WHAT IS BEING ASKED: Update the records, starting at the line that contains "Image resolution: width=944" and ending at the end of the records, by replacing "pixels" with "px" and leaving everything else unchanged. Leave the pictures out of your answer.

RECORDS FOR PROCESSING:
········

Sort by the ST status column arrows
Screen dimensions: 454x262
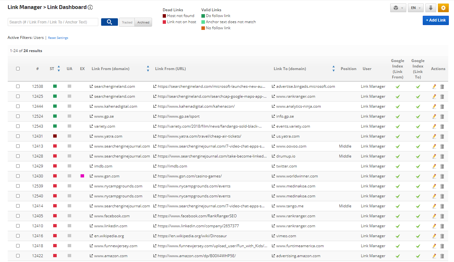click(59, 68)
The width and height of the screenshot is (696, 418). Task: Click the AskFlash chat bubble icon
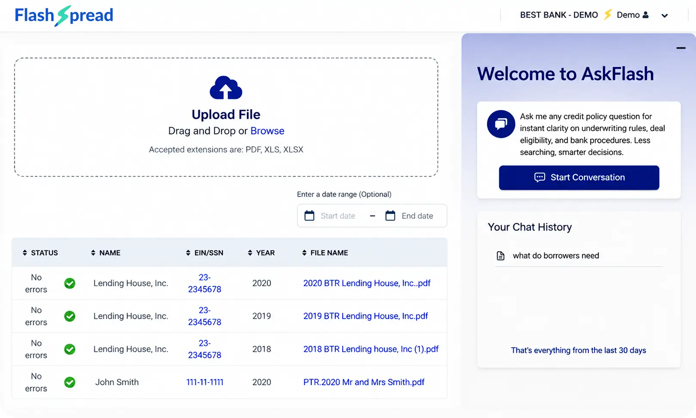click(x=501, y=124)
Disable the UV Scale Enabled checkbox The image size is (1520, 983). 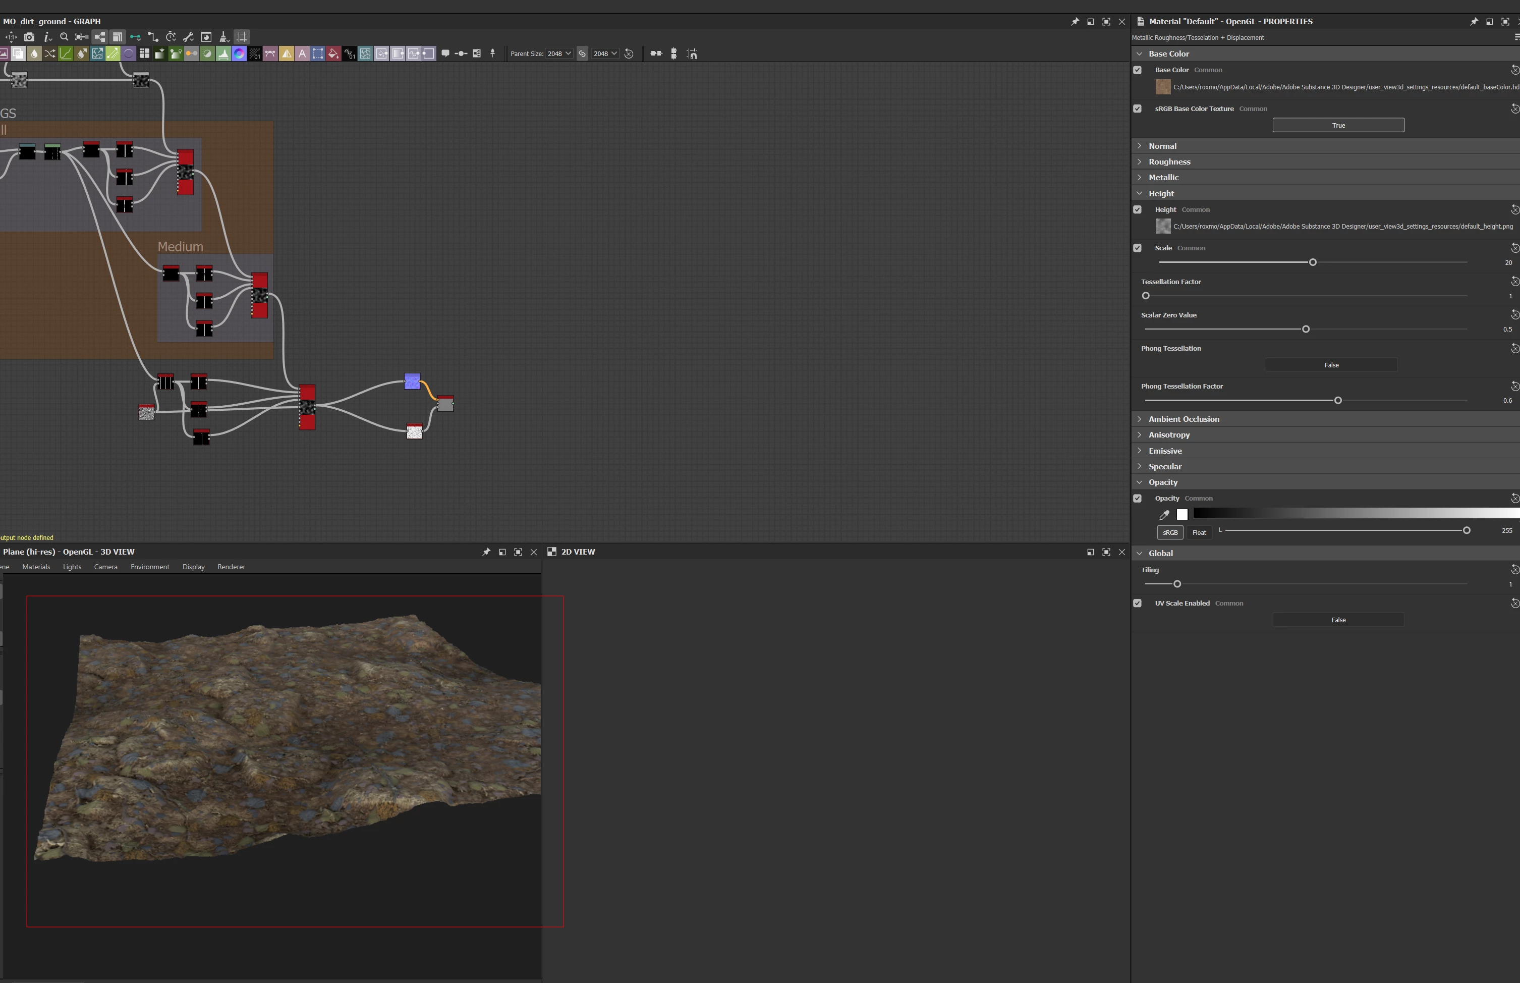point(1137,603)
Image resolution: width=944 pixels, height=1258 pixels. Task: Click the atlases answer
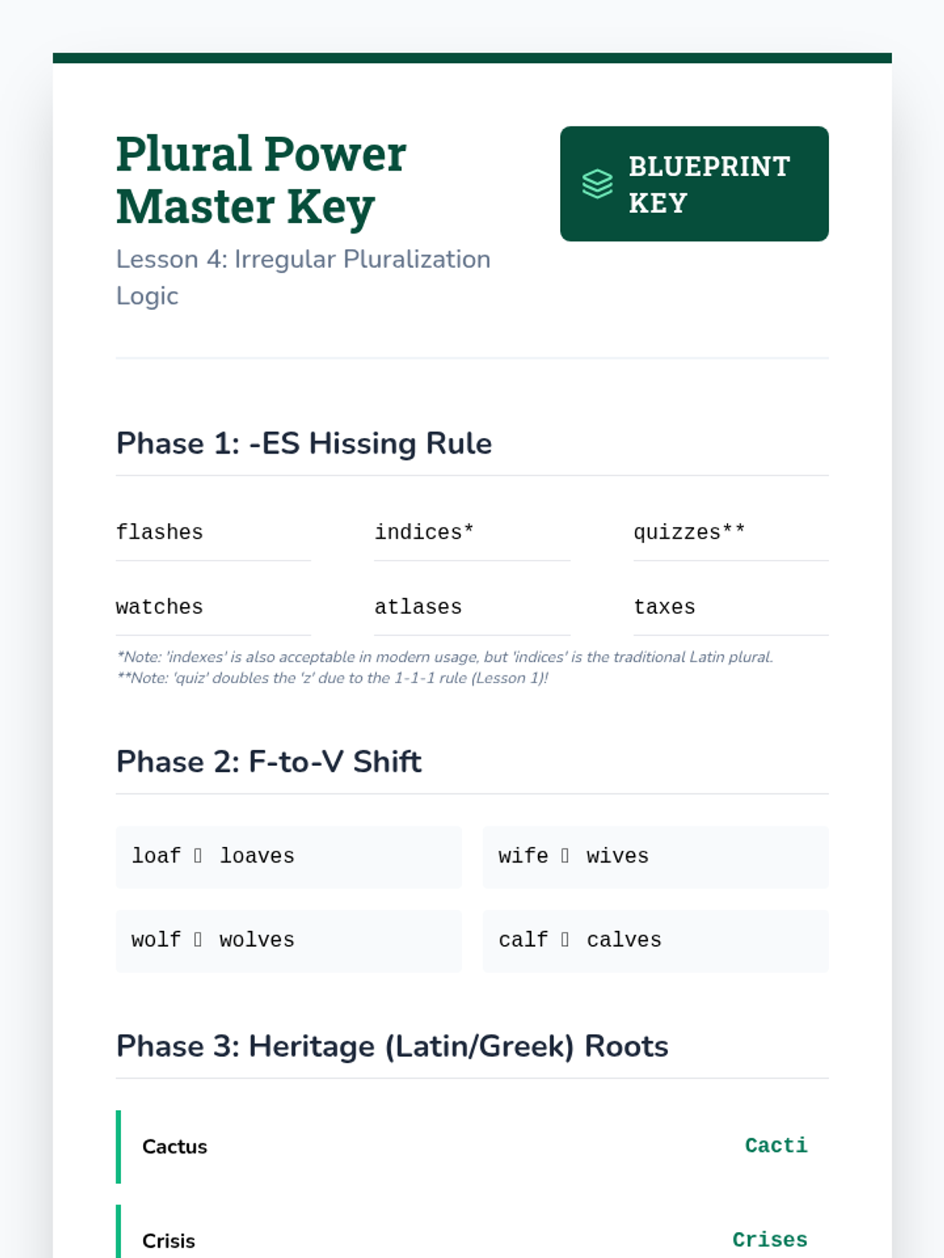[x=418, y=607]
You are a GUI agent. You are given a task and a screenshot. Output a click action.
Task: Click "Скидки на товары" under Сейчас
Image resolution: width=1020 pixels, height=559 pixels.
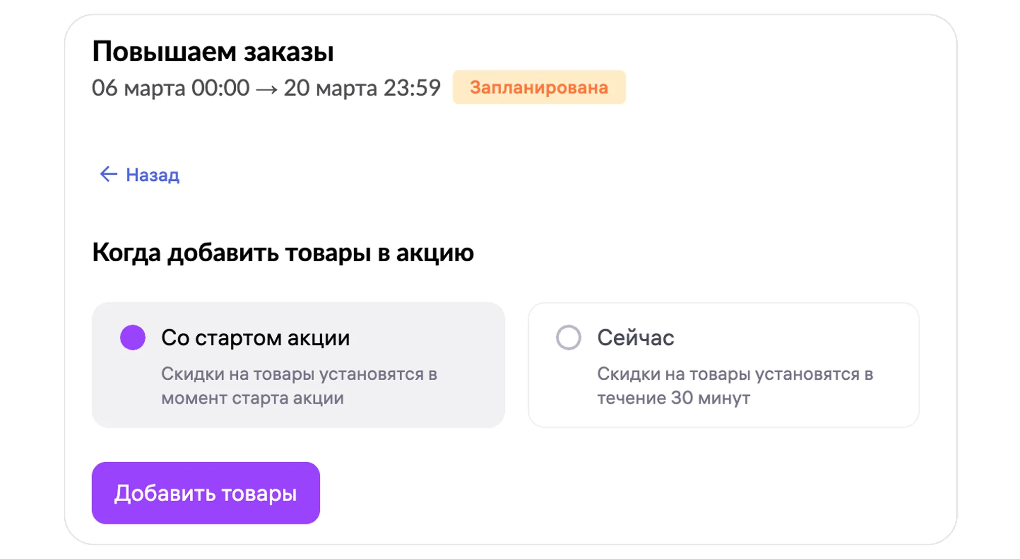click(674, 374)
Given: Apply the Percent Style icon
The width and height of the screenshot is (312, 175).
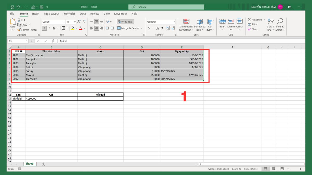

········

CORRECT OUTPUT:
Image resolution: width=944 px, height=1258 px. Task: Click the atlases answer
[x=418, y=607]
You are a GUI agent. You are given a task and a screenshot. Output a click action.
Task: Click "Скидки на товары" under Сейчас
Image resolution: width=1020 px, height=559 px.
click(674, 374)
Given: Apply the Percent Style icon
The width and height of the screenshot is (312, 175).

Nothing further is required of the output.